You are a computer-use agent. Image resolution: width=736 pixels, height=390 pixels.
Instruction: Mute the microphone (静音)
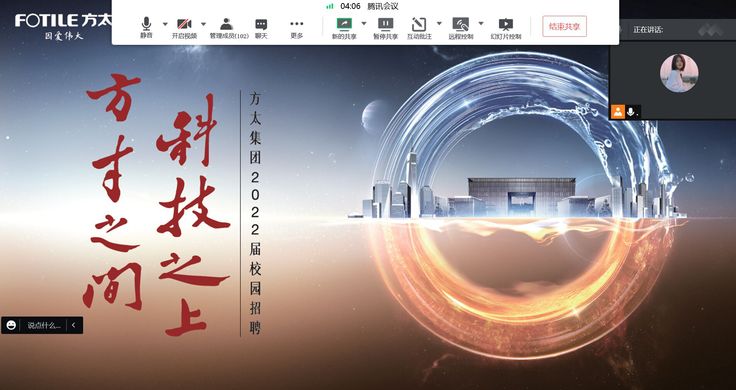pos(146,28)
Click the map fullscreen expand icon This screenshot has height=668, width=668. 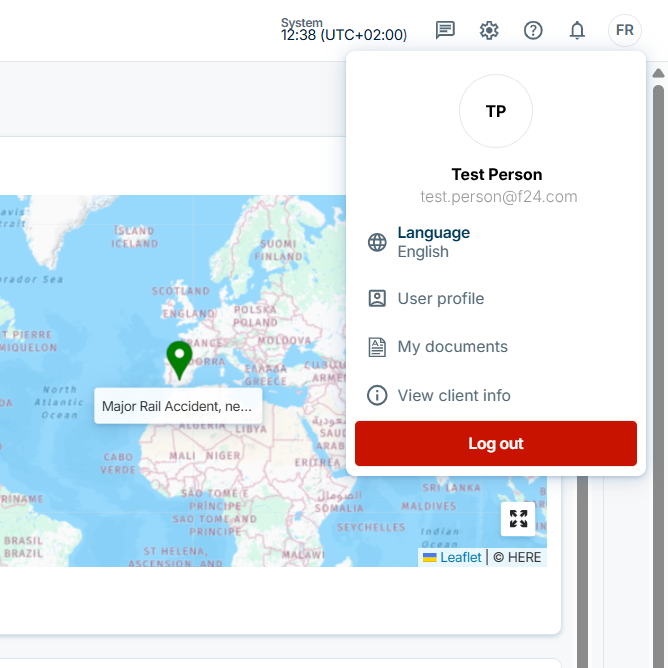coord(518,518)
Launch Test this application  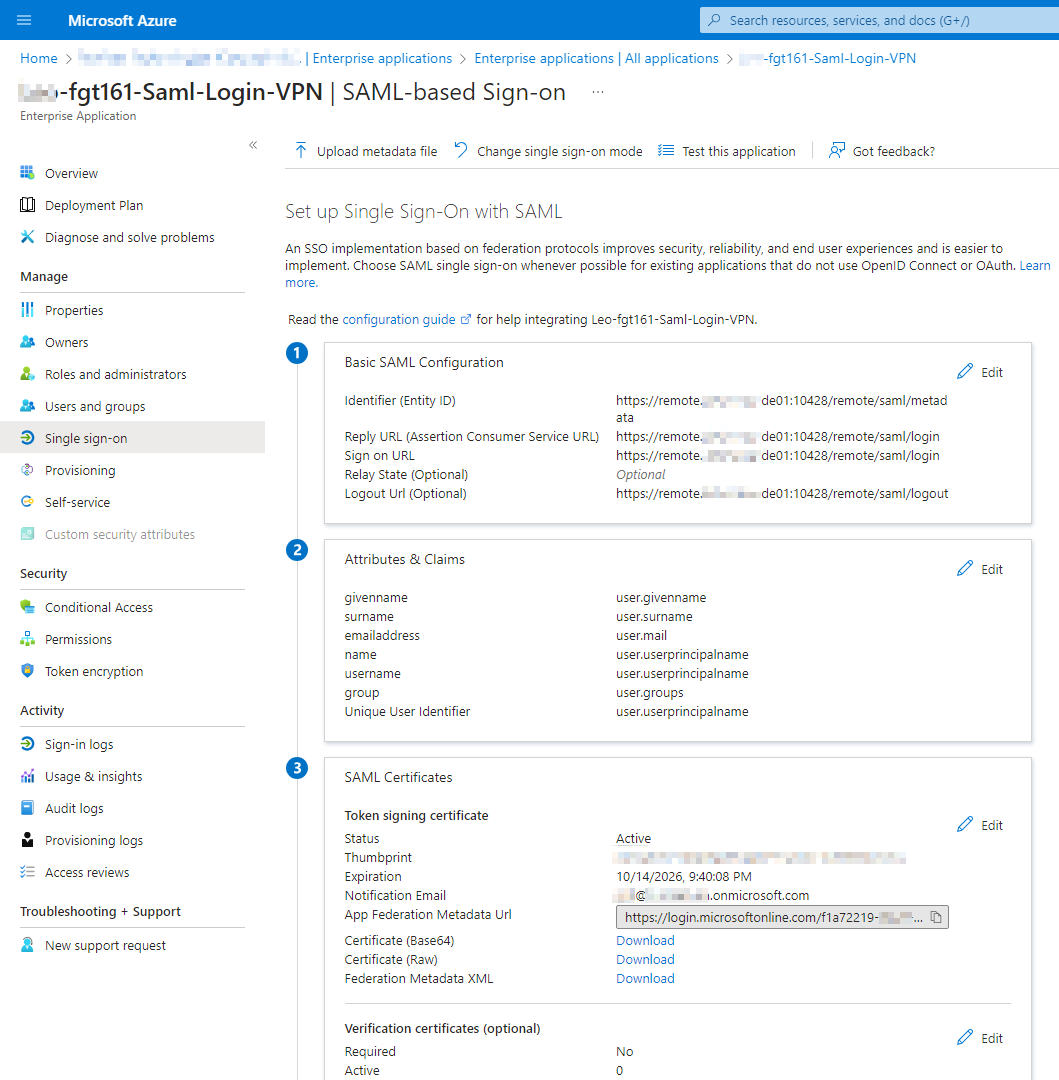(x=665, y=150)
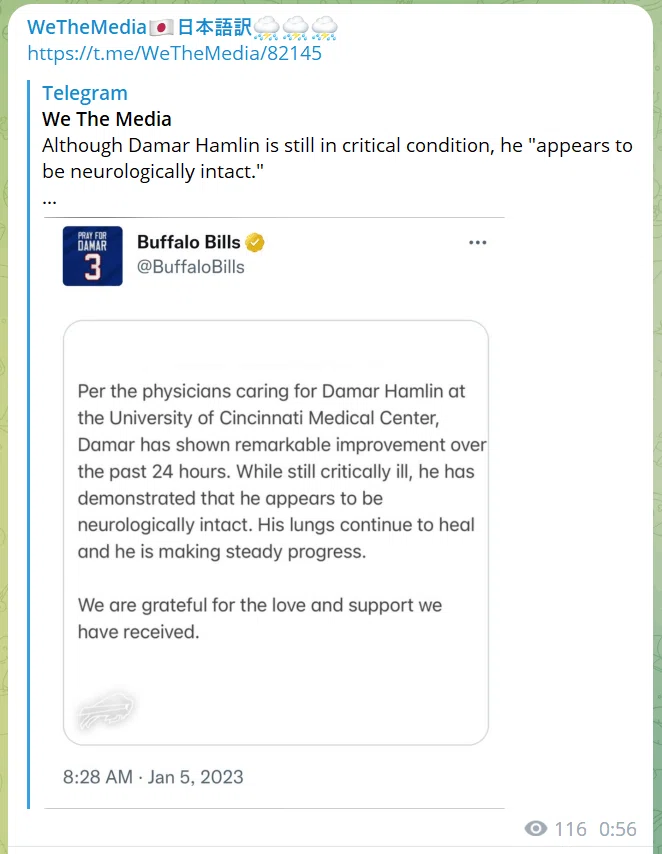Click the blue quote bar of the link preview
The height and width of the screenshot is (854, 662).
tap(29, 444)
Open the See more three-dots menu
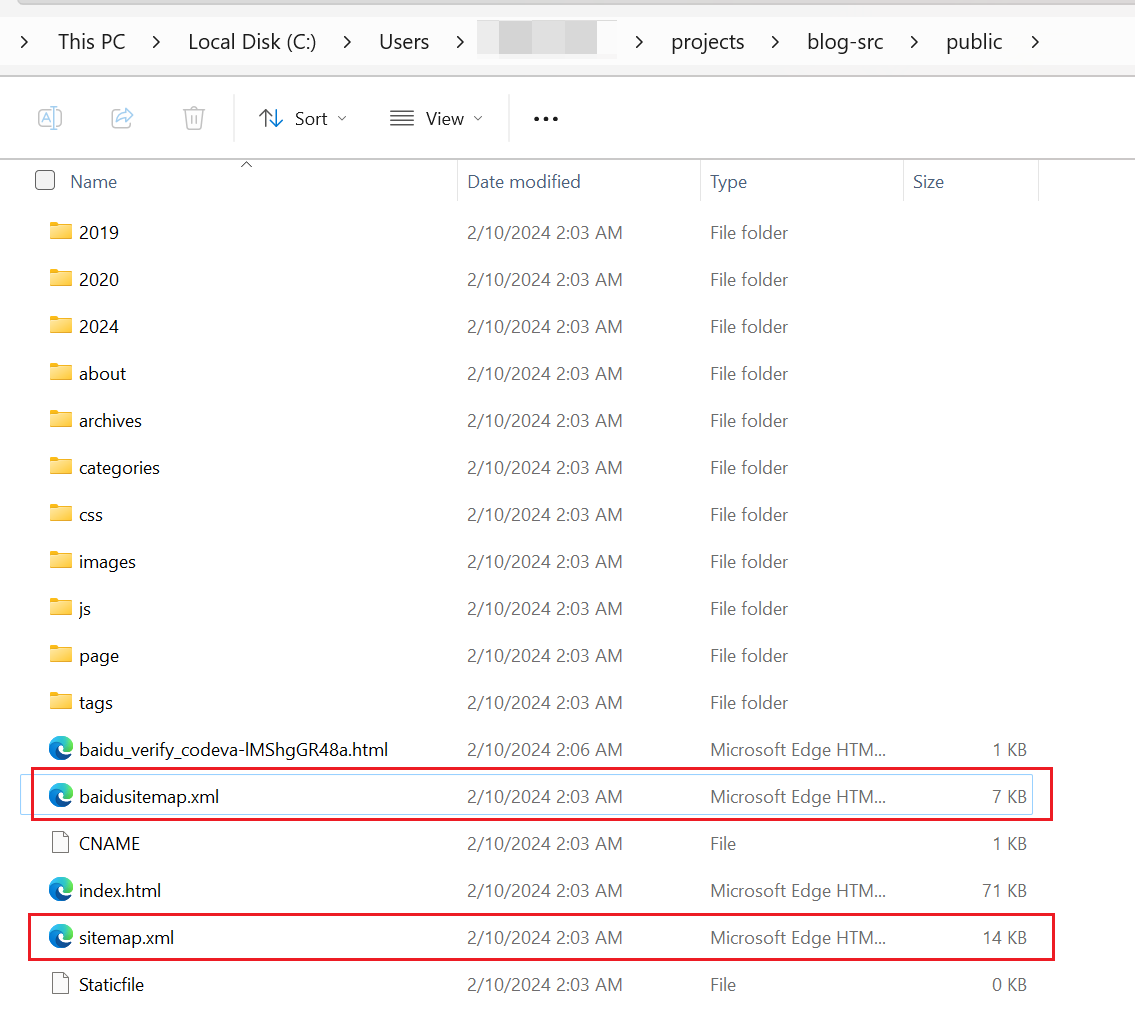The width and height of the screenshot is (1135, 1026). tap(546, 118)
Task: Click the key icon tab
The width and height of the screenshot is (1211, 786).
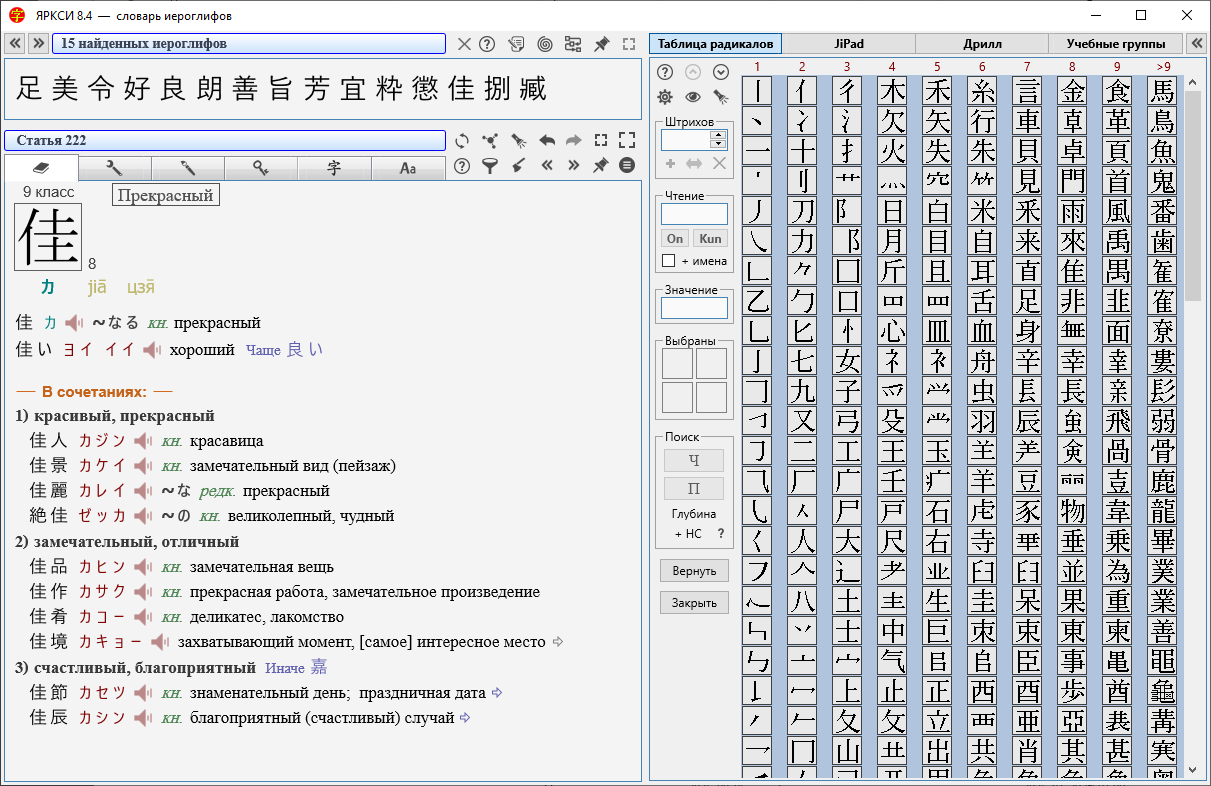Action: pos(260,168)
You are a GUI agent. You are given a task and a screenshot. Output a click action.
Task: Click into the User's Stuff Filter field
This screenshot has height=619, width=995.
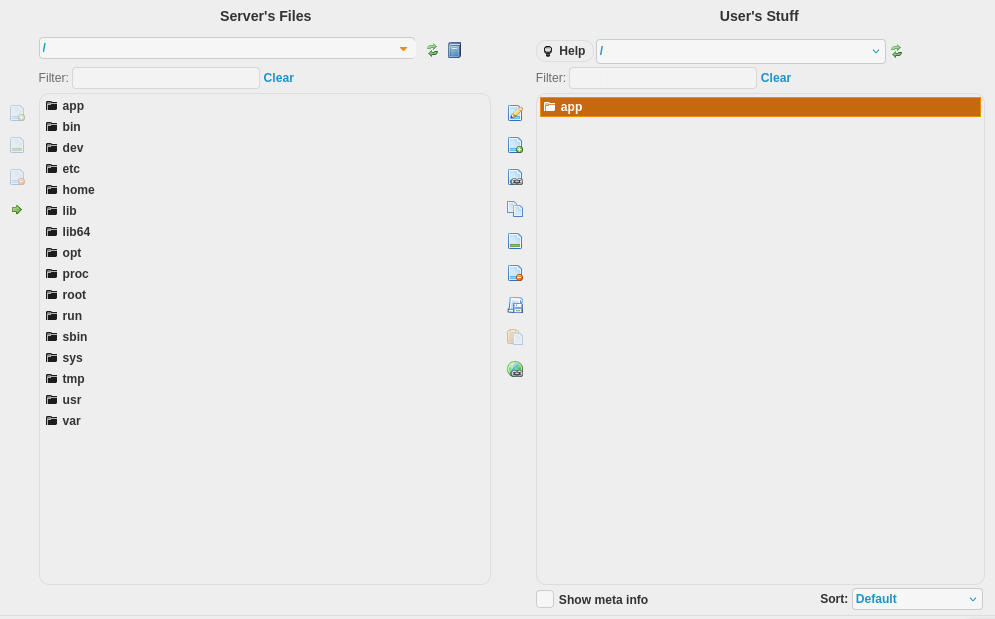[x=662, y=78]
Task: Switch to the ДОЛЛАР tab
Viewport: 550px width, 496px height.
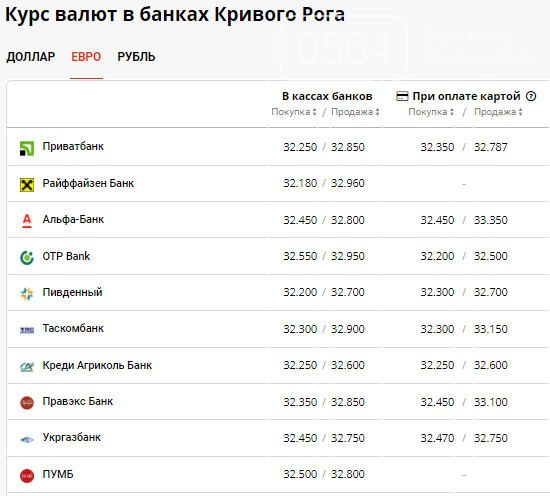Action: point(31,57)
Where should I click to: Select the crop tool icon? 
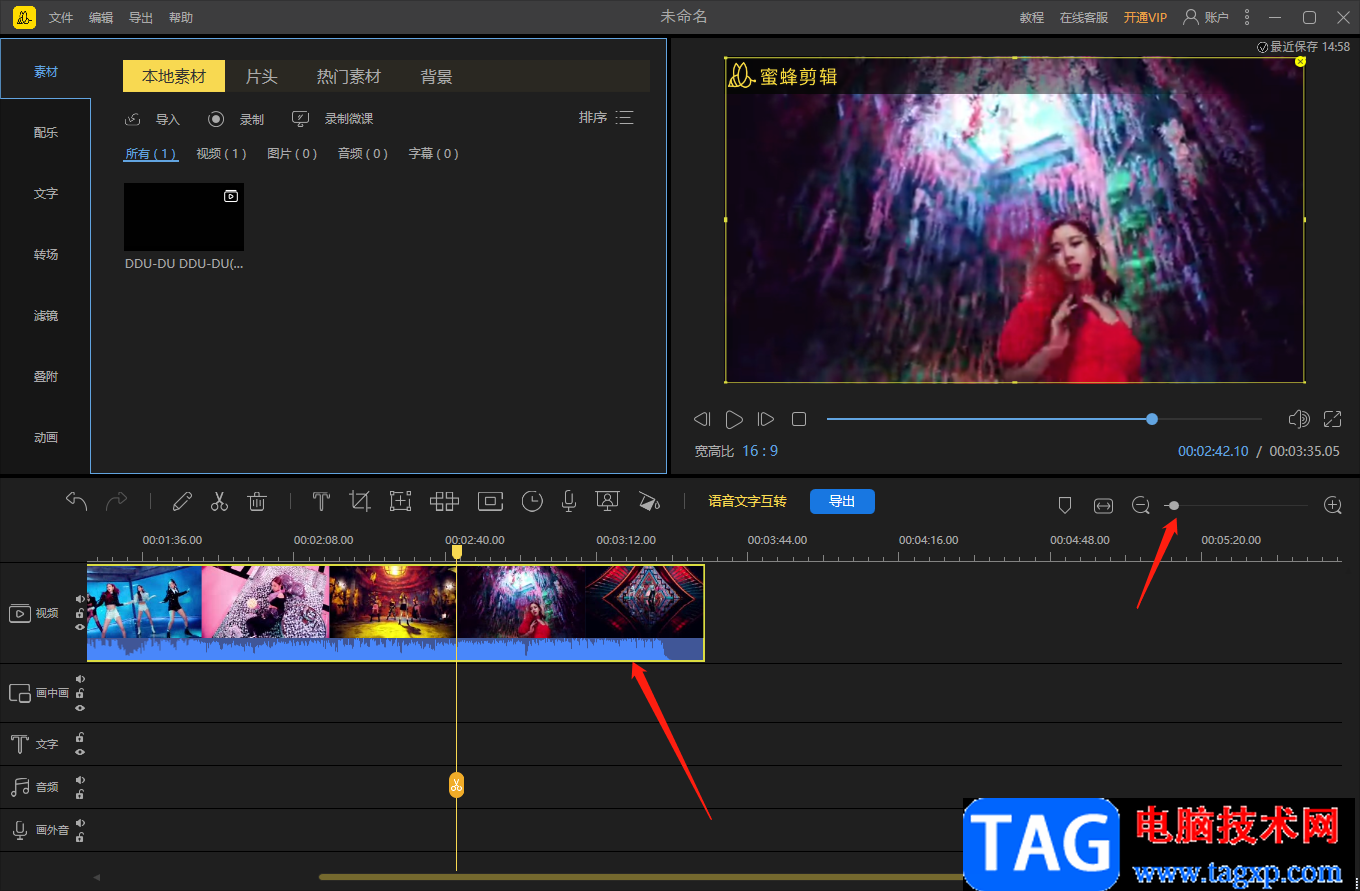[360, 502]
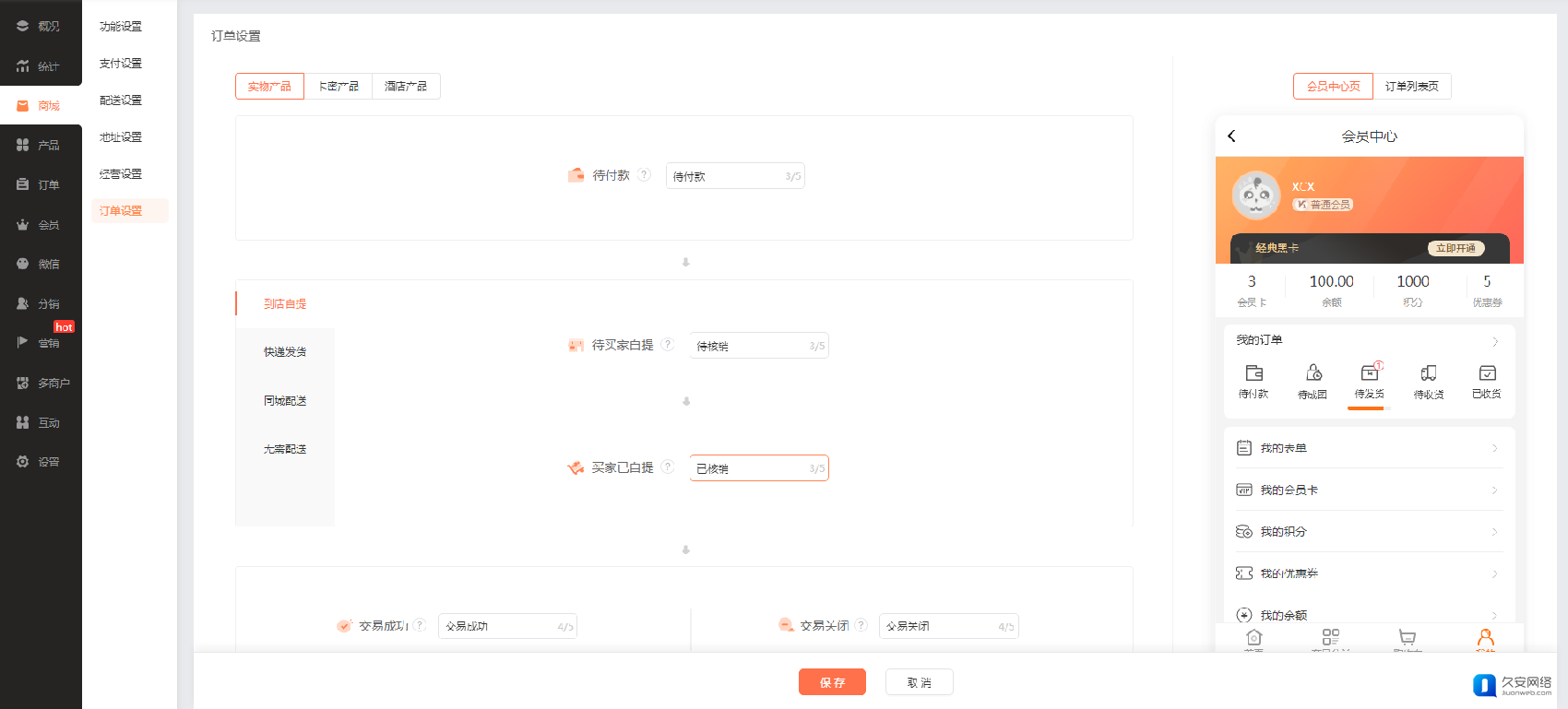Viewport: 1568px width, 709px height.
Task: Click the 取消 button
Action: (919, 682)
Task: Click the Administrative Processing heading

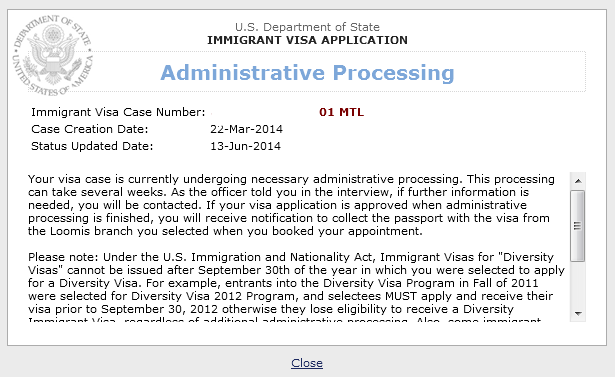Action: (307, 73)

•••

▶ **Task to carry out**
The copy should hold exactly the lines from the one containing "Viewport: 550px width, 496px height." through the final line of the records above, both ends included, and no picture.

▶ **Reply**
Viewport: 550px width, 496px height.
Action: point(31,57)
Where should I click to: Select the crop tool icon? 
[360, 502]
Viewport: 1568px width, 709px height.
Task: Click the 取消 button
Action: (919, 682)
Task: Click the Administrative Processing heading

Action: (307, 73)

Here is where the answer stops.